Son « showroom », installé dans l'ancienne école maternelle de Neussargues-en-Pinatelle (Cantal), village de 1 800 habitants, est aussi insolite que le personnage.

Lorsqu'il pousse la porte, le visiteur tombe nez-à-nez avec un imposant taureau empaillé qui trône au milieu d'une pièce où les peaux de bovins côtoient les têtes de chevreuil et autres bêtes à cornes exposées aux murs. Car Jorge Soler, arrivé de Barcelone en 2008, est également taxidermiste.

D'abord installé à Nîmes (Gard) cet amateur de corridas rejoint finalement Neussargues-en-Pinatelle où il acquiert un atelier à côté des abattoirs du village. Il y poursuit son activité de taxidermie et de tannerie.

Puis l'aventure commence en 2017 lorsqu'un éleveur d'autruches lui propose de s'essayer au tannage de ce cuir très recherché que les grandes maisons de luxe font souvent venir d'Afrique du Sud, premier producteur mondial de ces volatiles.

Pendant un an, il « bousille » plusieurs peaux, « une catastrophe », se souvient-il. Mais il persévère jusqu'à parvenir à un produit impeccable, sans accroc.

Le chaleureux quinquagénaire à la barbichette poivre et sel montre avec fierté un portant où sont soigneusement rangées plusieurs peaux d'autruche, brillantes et perlées.

D'environ un mètre de côté, ces luxueux carrés de cuir aux couleurs variées sont utilisés pour la petite maroquinerie ou les bracelets de montres. Ils peuvent être décorés « sur mesure » affirme le Barcelonais.

Teinture « sans métal »

« La peau d'autruche est un cuir très délicat et en même temps très résistant.

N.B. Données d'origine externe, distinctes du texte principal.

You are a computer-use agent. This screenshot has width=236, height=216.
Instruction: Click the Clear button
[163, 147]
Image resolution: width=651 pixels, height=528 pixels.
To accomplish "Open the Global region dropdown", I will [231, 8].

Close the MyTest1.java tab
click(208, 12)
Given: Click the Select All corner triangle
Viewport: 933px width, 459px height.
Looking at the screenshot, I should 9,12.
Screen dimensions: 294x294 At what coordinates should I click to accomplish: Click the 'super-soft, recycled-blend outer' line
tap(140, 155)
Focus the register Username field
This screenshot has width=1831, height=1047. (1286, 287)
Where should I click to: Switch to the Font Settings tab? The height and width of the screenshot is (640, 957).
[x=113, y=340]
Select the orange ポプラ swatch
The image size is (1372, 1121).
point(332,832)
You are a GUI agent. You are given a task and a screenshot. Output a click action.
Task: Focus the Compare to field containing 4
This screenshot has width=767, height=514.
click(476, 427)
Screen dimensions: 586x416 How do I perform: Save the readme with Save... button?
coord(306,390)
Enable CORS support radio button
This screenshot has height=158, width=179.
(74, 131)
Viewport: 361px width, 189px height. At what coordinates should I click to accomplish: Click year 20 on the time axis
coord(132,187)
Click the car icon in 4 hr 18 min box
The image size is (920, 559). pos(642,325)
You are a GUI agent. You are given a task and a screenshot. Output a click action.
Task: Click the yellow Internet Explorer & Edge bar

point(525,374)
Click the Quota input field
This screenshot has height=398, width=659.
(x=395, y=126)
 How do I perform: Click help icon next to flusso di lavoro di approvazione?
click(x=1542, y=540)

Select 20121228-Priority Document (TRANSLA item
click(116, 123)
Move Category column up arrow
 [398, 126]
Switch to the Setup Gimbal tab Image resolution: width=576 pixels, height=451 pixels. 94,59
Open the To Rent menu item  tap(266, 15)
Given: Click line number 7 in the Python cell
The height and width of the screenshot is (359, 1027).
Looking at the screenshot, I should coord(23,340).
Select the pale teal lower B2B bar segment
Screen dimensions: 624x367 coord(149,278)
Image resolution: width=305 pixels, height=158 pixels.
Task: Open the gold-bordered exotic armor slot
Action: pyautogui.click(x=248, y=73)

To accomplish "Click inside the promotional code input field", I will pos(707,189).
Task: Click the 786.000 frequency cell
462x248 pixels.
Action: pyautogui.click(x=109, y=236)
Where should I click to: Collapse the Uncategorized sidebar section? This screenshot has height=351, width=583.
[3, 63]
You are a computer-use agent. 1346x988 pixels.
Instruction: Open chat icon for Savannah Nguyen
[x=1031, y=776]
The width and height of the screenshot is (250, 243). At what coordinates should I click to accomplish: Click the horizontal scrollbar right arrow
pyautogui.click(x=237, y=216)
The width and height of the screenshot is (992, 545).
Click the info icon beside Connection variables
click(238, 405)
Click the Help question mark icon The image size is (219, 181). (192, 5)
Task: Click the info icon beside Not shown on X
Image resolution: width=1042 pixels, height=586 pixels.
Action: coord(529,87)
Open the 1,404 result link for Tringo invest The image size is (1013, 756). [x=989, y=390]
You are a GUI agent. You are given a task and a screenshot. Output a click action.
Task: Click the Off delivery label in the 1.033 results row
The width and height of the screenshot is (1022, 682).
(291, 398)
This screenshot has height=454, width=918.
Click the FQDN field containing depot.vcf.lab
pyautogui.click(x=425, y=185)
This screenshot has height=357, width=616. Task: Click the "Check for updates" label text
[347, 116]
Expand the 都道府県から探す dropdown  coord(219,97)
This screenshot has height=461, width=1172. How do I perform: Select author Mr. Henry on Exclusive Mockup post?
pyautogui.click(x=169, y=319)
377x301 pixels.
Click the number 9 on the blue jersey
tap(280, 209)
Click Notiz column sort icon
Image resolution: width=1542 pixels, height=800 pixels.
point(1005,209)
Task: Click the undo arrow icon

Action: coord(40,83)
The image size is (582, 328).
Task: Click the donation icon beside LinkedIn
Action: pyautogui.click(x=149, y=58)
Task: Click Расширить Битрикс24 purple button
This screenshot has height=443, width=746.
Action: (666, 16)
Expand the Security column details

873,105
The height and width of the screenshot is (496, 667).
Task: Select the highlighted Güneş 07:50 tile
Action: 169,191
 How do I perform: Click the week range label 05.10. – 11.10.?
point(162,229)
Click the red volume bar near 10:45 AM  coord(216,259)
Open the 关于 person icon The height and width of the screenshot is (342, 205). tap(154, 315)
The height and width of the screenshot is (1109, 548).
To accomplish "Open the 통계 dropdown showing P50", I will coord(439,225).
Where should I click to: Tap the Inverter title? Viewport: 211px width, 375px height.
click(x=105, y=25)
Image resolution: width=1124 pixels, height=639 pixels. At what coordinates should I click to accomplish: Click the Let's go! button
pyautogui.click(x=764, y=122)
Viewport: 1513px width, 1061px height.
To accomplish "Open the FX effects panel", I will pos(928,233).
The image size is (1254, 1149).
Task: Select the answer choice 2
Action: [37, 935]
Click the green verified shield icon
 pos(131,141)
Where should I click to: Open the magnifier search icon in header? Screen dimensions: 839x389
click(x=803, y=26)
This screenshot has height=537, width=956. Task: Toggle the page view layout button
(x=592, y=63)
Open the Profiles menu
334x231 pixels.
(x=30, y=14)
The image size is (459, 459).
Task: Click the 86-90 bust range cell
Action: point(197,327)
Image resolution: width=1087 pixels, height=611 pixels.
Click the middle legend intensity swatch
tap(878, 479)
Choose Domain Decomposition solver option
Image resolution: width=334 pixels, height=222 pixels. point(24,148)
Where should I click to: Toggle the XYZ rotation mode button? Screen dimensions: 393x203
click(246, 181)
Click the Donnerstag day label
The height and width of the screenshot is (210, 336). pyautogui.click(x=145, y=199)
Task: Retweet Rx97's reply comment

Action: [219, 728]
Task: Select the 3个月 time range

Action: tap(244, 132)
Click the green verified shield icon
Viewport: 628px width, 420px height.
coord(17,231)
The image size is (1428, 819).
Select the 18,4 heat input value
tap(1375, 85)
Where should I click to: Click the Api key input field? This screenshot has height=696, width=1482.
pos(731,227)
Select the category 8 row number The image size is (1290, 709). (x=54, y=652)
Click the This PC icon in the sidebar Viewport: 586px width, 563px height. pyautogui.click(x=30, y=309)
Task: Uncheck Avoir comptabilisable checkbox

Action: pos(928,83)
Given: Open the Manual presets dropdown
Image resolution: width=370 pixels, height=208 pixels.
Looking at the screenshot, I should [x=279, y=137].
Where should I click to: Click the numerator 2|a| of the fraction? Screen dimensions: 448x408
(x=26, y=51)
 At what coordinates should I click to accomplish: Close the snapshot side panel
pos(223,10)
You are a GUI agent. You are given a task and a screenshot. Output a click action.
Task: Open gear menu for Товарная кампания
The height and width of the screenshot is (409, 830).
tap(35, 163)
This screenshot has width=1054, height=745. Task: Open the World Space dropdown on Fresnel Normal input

Le plus compliqué, c'est d'arriver à faire un écharnage (enlever les chairs) manuel, artisanal, sans casser les picots - la perle de la peau comme on l'appelle - qui supportent la plume », explique-t-il.

Ces picots donnent son aspect perlé à la peau, caractéristique du cuir d'autruche. « Le risque c'est de faire des trous, la peau est alors invendable » selon lui.

Dans la salle de dépouillage, ouverte aux quatre vents -il y fait jusqu'à -7 degrés l'hiver- et imprégnée d'une odeur pestilentielle, la première étape consiste donc à débarrasser la peau de son épaisse couche de graisse. Avec un couteau, Jorge Soler -bottes et grand tablier blanc- découpe habilement les morceaux de chair pour les séparer de la peau, étendue devant lui sur un instrument en bois qu'il a lui-même fabriqué, à partir d'un tronc d'arbre poncé, fixé à un support métallique.

Ensuite direction les foulons, grands tonneaux en bois pivotant comme des moulins pour tanner les peaux.

Vérification du PH, teinture, surveillance régulière : le tannage proprement dit représente « entre huit à dix heures de travail. On se relève le matin, le soir et parfois la nuit » raconte Olivier Tible, l'un des trois employés de la « Maison Soler ».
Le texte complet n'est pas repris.